10 December 2025
The Costa Rican telecommunications regulator, Sutel, has officially rejected a proposed merger between two of the country’s leading private operators, Liberty and Tigo.
The decision halts a deal that was first announced in August 2024, when parent companies Liberty Latin America (LLA) and Millicom International Cellular revealed plans to combine their Costa Rican operations into a single entity.
The proposed merger would have resulted in a dominant market player, with Liberty Latin America expected to hold approximately 86% ownership, while Millicom would retain about 14%. The companies claimed that the merger aimed to foster a stronger, more integrated service provider for consumers in Costa Rica. However, concerns over market competition appear to have played a significant role in Sutel’s rejection, with the involvement of the country’s competition authority, Coprocom, suggesting antitrust issues may be at the heart of the decision.
Industry observers indicate that the primary worry is that such a concentration of market power could lead to higher prices and reduced service quality or options for consumers, especially given that Kölbi, a state-owned telecom operator, would remain the only significant competitor post-merger. While Sutel has not publicly detailed its reasons, the move aligns with efforts to prevent market monopolisation and protect consumer interests.

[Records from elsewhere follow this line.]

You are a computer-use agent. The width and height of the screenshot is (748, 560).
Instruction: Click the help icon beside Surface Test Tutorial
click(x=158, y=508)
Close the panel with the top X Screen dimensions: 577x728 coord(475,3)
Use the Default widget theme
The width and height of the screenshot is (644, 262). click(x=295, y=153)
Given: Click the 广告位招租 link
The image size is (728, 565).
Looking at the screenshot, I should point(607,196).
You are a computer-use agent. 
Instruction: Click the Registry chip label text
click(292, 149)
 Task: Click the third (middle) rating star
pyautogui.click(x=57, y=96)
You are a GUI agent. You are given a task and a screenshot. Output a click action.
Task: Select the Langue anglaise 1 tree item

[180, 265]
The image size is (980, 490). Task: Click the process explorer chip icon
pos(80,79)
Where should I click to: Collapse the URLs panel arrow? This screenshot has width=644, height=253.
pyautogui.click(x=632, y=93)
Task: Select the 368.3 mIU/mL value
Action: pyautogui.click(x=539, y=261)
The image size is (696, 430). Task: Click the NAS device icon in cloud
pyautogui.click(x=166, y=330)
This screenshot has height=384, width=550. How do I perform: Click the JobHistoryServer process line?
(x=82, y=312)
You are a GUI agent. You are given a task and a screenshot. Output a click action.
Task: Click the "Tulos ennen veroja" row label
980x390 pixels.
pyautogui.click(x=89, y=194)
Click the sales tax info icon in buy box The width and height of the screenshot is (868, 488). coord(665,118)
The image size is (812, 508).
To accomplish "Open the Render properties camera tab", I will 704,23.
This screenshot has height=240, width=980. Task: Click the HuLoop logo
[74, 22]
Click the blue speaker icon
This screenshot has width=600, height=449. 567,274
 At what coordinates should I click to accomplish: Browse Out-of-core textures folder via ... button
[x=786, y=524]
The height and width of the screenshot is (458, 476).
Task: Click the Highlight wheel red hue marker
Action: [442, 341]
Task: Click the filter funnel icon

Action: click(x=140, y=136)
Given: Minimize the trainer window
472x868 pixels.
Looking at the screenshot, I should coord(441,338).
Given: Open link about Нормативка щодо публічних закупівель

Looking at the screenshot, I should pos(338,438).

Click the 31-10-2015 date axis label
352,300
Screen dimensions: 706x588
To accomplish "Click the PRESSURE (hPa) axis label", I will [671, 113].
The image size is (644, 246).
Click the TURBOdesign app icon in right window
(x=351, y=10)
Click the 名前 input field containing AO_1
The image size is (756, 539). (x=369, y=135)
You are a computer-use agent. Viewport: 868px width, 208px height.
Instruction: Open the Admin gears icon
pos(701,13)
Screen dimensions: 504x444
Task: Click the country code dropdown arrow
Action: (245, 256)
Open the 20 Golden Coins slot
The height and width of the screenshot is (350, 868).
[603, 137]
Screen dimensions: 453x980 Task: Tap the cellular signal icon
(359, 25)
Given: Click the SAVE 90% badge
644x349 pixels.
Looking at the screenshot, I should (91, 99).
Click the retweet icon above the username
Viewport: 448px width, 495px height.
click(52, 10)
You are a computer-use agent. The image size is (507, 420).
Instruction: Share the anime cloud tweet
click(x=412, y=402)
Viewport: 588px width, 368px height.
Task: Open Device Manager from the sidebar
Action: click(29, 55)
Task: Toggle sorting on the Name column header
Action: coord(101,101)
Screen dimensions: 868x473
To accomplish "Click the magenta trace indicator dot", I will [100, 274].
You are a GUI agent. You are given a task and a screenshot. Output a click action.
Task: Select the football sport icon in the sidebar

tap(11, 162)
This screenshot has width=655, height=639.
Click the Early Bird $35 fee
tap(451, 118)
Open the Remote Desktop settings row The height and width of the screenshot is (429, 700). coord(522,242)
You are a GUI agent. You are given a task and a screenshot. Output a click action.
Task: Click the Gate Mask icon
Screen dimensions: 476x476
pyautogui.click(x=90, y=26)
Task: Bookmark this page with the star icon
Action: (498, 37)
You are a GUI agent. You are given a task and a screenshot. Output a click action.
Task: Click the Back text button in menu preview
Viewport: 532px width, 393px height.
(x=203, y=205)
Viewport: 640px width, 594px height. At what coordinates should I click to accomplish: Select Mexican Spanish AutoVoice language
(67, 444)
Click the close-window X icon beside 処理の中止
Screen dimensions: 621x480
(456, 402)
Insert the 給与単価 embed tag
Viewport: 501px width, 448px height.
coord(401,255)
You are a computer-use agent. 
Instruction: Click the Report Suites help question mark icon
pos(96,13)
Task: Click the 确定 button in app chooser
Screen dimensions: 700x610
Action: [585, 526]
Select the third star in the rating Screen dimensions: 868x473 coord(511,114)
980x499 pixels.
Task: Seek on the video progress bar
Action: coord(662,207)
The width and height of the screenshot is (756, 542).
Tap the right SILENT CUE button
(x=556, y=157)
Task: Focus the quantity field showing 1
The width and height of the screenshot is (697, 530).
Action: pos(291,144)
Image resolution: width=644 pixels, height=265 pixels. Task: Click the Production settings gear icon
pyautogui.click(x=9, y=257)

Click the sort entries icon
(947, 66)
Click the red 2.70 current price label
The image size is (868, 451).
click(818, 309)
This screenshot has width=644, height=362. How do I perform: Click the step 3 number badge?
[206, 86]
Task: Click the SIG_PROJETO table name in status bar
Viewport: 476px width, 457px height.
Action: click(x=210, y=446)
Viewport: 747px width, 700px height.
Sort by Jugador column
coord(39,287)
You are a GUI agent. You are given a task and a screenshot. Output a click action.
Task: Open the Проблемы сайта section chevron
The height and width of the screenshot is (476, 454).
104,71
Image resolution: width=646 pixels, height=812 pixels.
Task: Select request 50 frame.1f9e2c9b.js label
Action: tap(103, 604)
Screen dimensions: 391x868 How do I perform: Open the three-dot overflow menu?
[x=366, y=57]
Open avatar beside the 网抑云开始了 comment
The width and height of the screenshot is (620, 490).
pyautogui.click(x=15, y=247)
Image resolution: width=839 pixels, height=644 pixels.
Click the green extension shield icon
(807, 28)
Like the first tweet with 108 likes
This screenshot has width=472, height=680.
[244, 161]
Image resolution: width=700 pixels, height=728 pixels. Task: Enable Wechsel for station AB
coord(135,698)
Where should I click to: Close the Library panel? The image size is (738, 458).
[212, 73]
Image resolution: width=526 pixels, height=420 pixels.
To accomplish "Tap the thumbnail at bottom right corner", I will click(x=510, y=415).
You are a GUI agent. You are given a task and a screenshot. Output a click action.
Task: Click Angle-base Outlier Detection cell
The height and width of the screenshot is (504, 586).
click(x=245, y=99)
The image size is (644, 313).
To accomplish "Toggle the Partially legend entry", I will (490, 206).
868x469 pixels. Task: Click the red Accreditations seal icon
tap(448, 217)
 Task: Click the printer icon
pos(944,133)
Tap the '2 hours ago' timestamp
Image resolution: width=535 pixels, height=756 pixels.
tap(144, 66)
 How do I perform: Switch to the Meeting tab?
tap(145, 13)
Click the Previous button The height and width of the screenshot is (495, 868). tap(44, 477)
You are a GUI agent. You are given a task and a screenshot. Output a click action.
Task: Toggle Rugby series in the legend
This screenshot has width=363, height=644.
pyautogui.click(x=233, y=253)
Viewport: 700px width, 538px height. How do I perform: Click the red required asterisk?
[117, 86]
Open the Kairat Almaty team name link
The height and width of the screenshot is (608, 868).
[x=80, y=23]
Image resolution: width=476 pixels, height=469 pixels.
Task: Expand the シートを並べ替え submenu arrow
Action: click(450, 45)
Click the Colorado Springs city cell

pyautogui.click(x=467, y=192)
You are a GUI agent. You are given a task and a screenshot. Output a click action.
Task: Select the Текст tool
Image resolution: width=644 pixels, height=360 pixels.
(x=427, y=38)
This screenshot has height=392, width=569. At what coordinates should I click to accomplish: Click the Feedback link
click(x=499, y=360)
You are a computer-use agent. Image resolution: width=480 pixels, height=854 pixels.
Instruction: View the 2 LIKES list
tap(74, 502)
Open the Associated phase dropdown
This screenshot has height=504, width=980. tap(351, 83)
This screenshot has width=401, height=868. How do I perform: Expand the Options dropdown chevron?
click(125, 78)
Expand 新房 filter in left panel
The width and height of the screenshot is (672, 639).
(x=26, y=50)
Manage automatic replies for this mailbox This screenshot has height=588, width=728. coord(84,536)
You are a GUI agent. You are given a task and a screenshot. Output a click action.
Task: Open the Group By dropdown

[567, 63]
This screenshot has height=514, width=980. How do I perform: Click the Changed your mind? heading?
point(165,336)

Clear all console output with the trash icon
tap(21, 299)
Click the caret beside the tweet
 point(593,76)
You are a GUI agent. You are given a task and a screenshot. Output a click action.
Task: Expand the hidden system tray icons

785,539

Liberty Costa Rica has signalled that it engaged extensively with regulators over several months to develop solutions that would address competition concerns. After being informed of Sutel’s initial rejection in September, Liberty and Tigo filed a formal appeal in late October, challenging the regulator’s decision. Both companies are now awaiting the final outcome of their appeal, leaving the future of the proposed merger uncertain.